## Entries on where items appear
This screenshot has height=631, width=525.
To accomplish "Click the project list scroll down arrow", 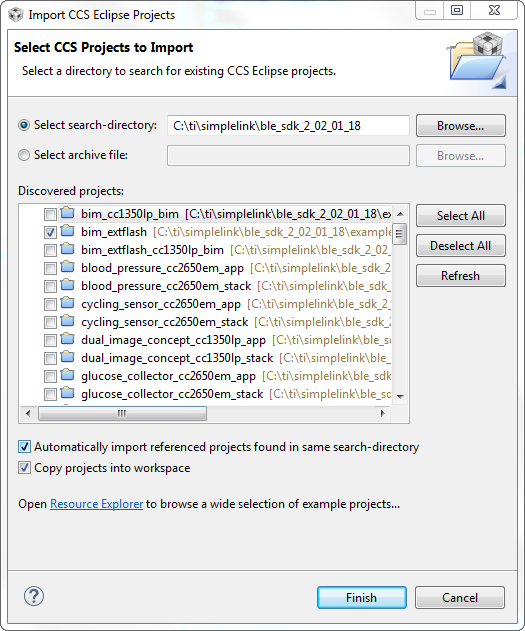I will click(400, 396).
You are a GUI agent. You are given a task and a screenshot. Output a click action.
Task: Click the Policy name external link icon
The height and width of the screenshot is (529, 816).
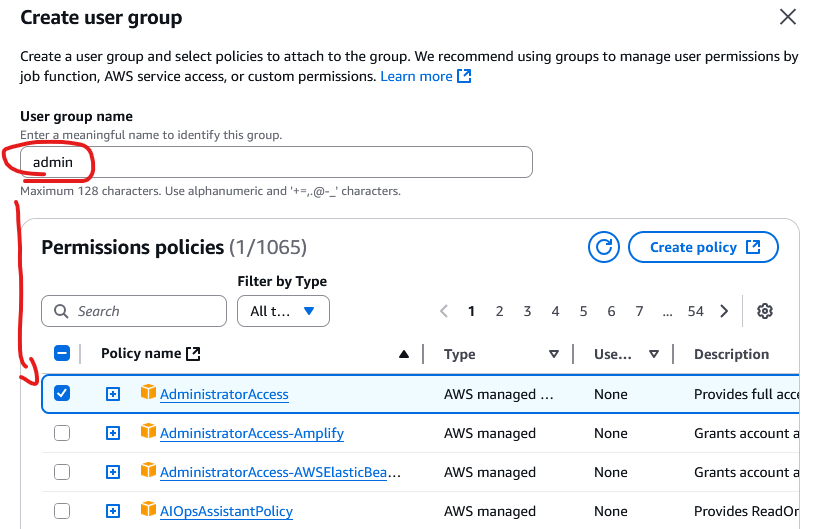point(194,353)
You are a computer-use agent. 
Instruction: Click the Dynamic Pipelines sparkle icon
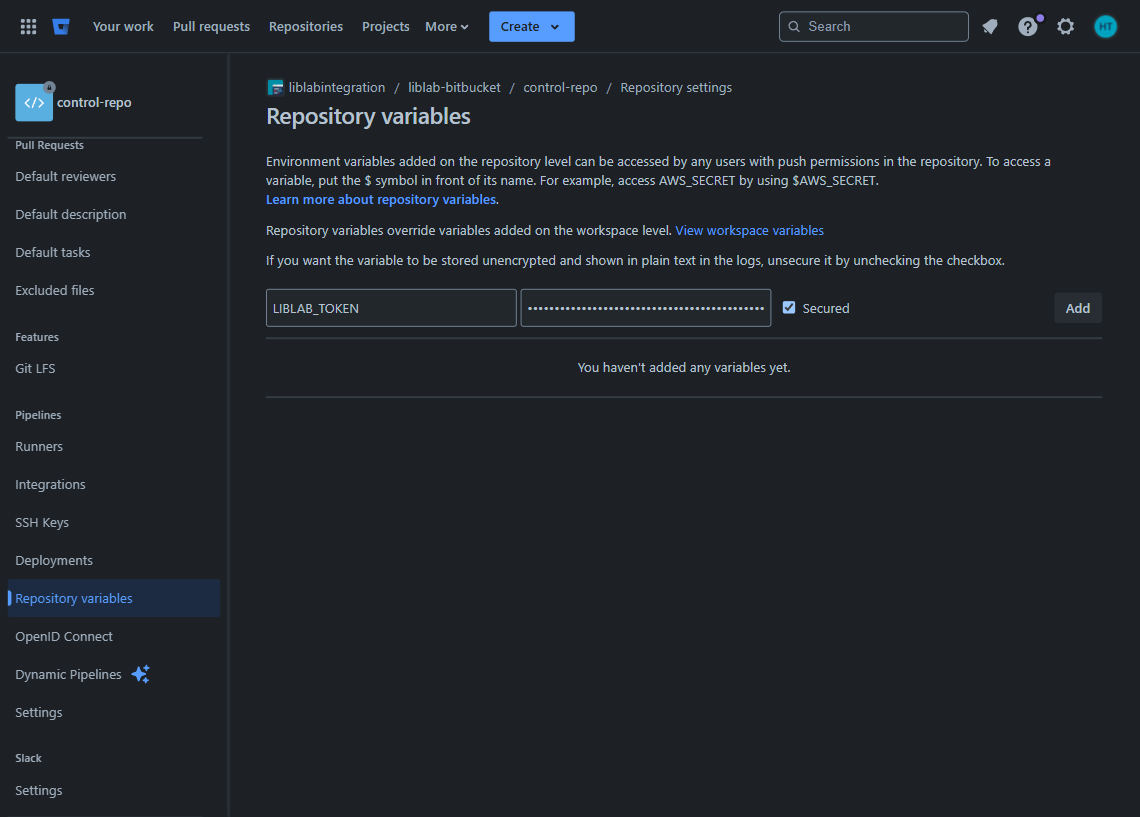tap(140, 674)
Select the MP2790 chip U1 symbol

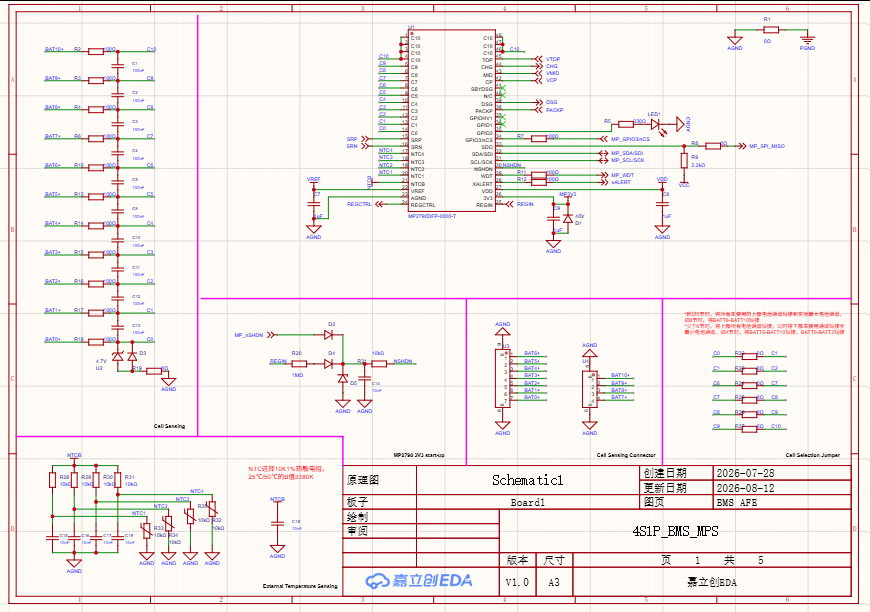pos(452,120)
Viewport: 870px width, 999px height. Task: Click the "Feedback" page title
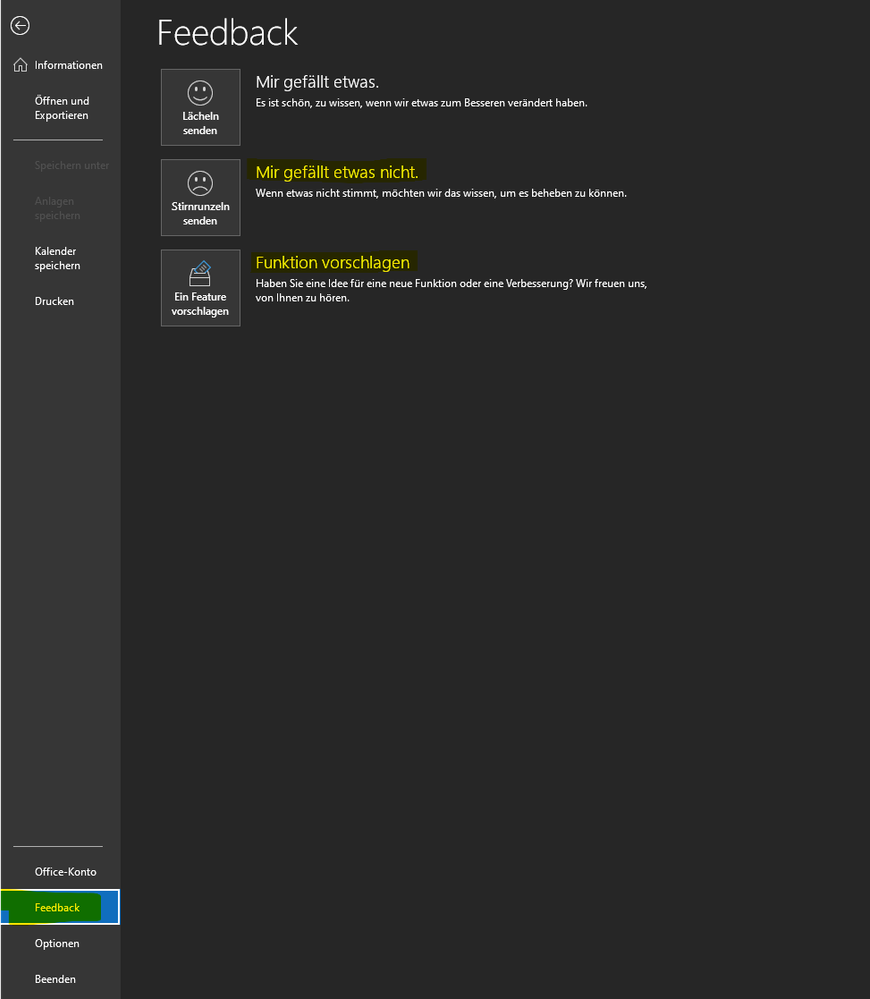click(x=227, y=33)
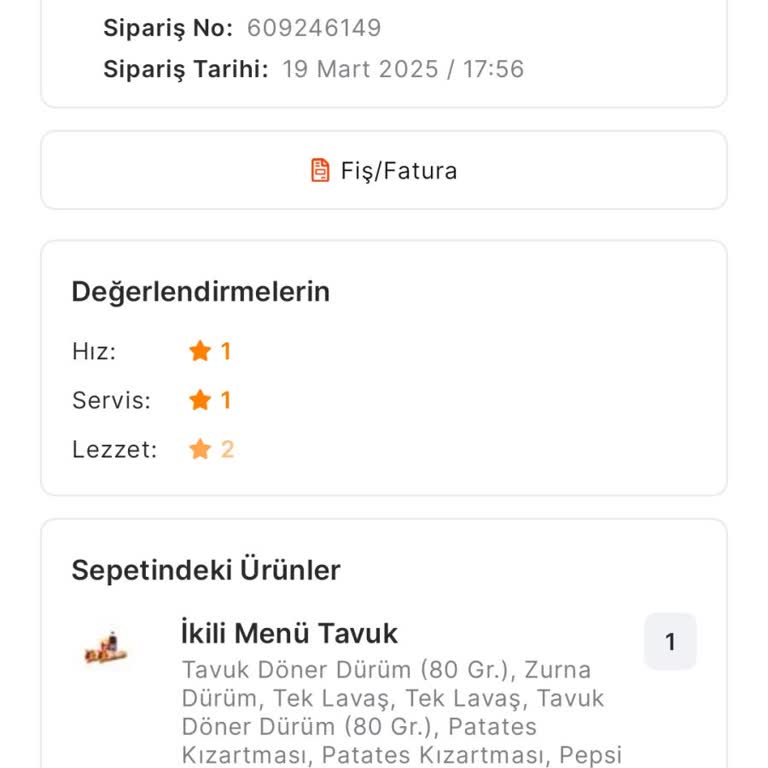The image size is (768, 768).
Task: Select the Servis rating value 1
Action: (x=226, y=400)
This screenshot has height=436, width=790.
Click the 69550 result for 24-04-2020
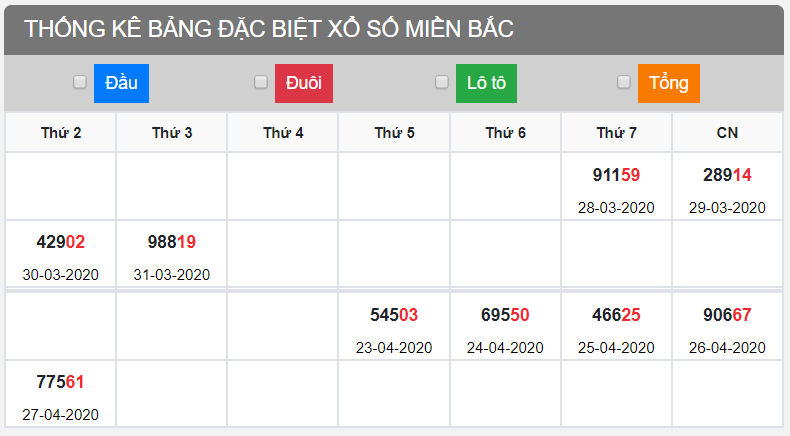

## What is asked
Please retype the lines of the data word for word, starting at the line that contains "Select the MP2790 chip U1 symbol" and ending at the end of the data. Leave the pictures out of your answer.

## Output below
Select the MP2790 chip U1 symbol

pos(452,120)
Viewport: 870px width, 999px height. Task: Click the "Feedback" page title
click(x=227, y=33)
The image size is (768, 768).
Task: Select the Servis rating value 1
Action: (x=226, y=400)
This screenshot has height=436, width=790.
Click the 69550 result for 24-04-2020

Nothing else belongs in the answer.